A bipartisan group of Senators addressed China’s dominance of the sector in a letter to the Biden administration.
Voices are mounting in American political circles to address China’s dominance over the global critical minerals sector. A bipartisan group of U.S. Senators has now written a letter (PDF) to the Biden administration, calling for action and advocating for measures to secure the U.S. supply chains of critical raw materials. The Senators, among them Democrat Senator for Virginia Mark R. Warner and Republican Senator for Florida Marco Rubio, highlighted the growing demand and importance for fields like renewable energies, electric vehicles, the high-tech industry, and weapons and defense applications. At the same time, the letter emphasizes that the U.S. dependency on China continues to grow. In the context of recently implemented export controls on the technology metals germanium and gallium, followed by similar restrictions on the battery material graphite, the Senators argue that the government must support efforts from the private and public sectors to reduce this dependency and bolster domestic supply chains.
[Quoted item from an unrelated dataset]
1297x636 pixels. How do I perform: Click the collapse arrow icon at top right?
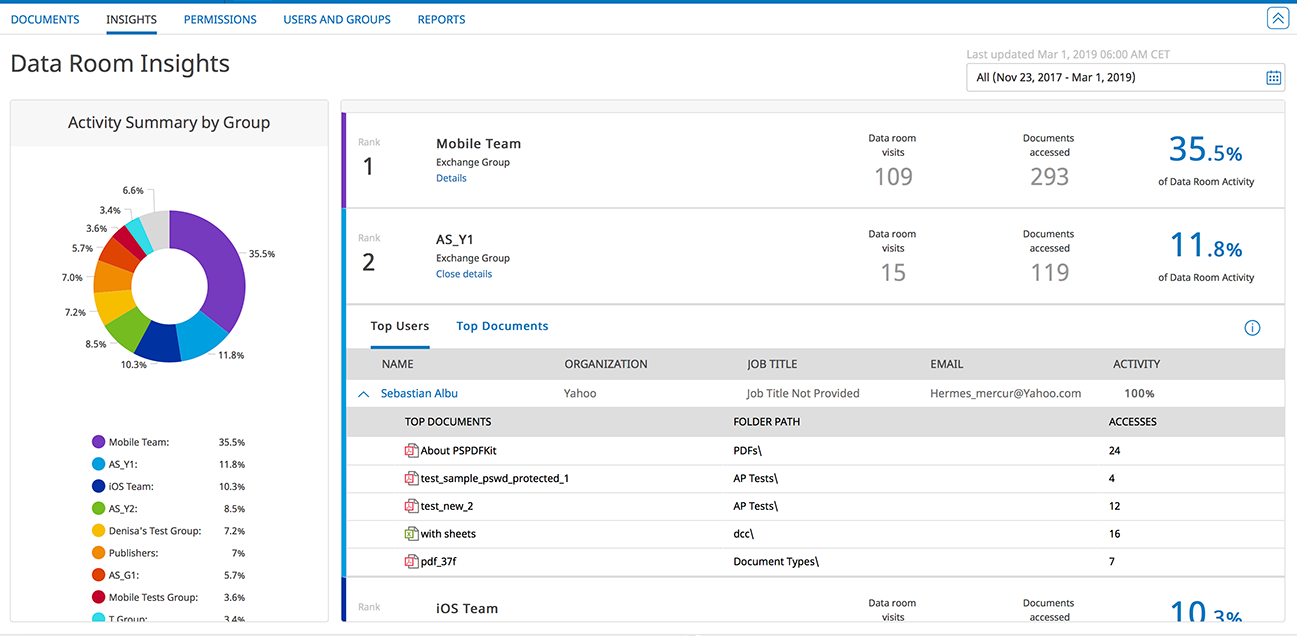[1277, 17]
Import Dependency Is No Surprise to Experts
China controls the supply chain of numerous critical minerals and their refined products. Besides germanium, gallium, and graphite, the People’s Republic also dominates the mining of rare earth elements (REE), with roughly 60 percent of the global production. However, this dominance is even more pronounced in REE refining and the production of rare earth magnets used in motors of electric vehicles and in wind turbines, for example. Here, China controls over 90 percent of the worldwide output (PDF). This dependency is not unknown to experts. For example, the U.S. Geological Survey recently published a new study on mineral potentials in the Western U.S. In the study, the researchers discovered that the U.S. has the potential to reduce import dependencies by recovering minerals more efficiently and mining previously untapped deposits. The bipartisan letter could help bring the issue to a broader audience and advance investments in the sector.